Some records
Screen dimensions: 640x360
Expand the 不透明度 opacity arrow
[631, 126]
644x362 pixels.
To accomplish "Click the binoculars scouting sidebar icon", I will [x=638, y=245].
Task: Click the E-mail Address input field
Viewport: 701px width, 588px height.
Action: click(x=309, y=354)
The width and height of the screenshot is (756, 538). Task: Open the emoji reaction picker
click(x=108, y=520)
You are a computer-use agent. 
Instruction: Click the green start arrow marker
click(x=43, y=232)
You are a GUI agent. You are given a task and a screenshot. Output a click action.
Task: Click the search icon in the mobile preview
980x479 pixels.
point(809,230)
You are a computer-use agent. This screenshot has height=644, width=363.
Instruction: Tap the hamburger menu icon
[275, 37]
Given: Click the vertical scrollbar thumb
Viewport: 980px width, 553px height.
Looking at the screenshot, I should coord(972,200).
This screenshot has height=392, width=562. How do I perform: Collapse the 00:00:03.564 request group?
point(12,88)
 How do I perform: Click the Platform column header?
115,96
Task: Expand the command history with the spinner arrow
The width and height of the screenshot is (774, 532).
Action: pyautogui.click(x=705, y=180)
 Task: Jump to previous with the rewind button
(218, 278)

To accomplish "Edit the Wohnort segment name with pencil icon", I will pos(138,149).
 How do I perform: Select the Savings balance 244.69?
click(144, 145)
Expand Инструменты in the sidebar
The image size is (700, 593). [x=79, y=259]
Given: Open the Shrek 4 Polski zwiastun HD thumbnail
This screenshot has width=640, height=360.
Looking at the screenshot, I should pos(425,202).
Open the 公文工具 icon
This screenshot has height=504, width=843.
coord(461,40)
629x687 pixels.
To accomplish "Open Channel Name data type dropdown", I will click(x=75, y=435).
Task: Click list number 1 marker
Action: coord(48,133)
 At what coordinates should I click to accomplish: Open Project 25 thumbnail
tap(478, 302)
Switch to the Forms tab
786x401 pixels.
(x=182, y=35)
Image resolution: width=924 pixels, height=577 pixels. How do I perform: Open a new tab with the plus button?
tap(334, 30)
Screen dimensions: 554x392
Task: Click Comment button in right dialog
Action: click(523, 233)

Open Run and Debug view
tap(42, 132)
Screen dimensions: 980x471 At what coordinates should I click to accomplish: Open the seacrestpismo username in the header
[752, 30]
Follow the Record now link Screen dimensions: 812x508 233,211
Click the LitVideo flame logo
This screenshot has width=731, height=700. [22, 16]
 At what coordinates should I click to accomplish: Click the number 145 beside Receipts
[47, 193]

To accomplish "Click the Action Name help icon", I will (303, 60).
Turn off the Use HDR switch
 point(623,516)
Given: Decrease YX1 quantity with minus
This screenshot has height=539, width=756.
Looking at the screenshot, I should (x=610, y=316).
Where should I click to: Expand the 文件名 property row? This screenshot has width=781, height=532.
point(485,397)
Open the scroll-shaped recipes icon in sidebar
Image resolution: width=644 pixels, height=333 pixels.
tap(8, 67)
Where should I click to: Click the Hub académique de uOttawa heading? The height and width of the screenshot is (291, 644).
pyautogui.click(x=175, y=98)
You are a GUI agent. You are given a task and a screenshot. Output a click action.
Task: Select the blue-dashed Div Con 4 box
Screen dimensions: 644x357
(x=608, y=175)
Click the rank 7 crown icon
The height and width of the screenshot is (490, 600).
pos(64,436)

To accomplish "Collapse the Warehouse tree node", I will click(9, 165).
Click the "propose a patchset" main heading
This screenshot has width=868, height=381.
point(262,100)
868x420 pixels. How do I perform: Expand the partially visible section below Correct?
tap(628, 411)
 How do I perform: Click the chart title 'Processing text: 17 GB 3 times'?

- STATED PROBLEM: Reproduce the data verbatim, from its first line up to and including the line containing "click(x=108, y=520)".

- SOLUTION TO THIS PROBLEM:
Screen dimensions: 640x360
Expand the 不透明度 opacity arrow
[631, 126]
644x362 pixels.
To accomplish "Click the binoculars scouting sidebar icon", I will [x=638, y=245].
Task: Click the E-mail Address input field
Viewport: 701px width, 588px height.
Action: click(x=309, y=354)
The width and height of the screenshot is (756, 538). Task: Open the emoji reaction picker
click(x=108, y=520)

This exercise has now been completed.